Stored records
━━━━━━━━━━━━━━━━━━━━━━━━━━━━━━
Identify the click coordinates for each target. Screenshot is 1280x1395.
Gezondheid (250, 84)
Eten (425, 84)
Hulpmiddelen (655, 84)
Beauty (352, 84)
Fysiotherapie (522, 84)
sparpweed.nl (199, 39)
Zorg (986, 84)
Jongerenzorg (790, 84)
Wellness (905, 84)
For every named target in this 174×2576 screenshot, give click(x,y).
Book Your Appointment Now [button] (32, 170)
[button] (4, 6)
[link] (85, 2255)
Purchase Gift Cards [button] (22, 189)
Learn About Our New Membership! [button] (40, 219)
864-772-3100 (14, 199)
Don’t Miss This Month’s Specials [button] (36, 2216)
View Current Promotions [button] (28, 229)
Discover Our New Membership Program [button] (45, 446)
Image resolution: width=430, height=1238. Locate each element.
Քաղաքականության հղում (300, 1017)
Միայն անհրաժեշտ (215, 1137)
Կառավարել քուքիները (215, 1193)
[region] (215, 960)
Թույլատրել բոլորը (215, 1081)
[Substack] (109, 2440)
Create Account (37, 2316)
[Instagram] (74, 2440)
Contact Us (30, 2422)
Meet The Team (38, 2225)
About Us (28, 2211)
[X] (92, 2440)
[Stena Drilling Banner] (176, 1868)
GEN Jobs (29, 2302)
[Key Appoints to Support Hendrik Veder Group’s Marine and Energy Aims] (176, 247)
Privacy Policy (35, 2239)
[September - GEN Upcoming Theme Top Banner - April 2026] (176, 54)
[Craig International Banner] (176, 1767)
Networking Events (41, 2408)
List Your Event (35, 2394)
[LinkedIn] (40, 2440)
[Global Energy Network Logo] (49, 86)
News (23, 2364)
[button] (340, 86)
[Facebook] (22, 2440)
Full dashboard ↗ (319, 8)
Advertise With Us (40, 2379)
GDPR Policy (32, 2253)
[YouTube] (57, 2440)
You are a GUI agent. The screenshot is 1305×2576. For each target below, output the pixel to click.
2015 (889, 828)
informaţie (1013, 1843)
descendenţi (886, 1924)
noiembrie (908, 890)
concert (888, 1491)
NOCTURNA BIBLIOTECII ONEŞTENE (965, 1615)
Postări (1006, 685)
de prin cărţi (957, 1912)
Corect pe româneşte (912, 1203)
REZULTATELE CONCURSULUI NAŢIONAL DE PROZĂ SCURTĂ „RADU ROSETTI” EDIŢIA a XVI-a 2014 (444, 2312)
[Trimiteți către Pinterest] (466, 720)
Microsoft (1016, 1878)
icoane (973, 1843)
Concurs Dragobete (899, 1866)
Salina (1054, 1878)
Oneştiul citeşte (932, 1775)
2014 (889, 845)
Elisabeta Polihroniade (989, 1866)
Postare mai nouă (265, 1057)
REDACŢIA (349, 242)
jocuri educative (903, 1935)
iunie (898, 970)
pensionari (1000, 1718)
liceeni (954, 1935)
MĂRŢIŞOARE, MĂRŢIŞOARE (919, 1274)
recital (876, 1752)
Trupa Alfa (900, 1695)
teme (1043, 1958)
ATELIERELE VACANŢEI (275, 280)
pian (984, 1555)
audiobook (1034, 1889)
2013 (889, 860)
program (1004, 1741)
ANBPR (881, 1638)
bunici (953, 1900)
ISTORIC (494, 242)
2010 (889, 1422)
━━━━━━━━━━━━━━━━━━━━━━━━━━━━━━
Required action = Which lines above include the word "target"? Show each one.

Finished task =
Identify the click coordinates for each target. Screenshot is 1280x1395.
For every named target in this 174×2576 screenshot, give click(x,y).
You are a GUI agent. The screenshot is 1305×2576. For each target below, output the pixel to click.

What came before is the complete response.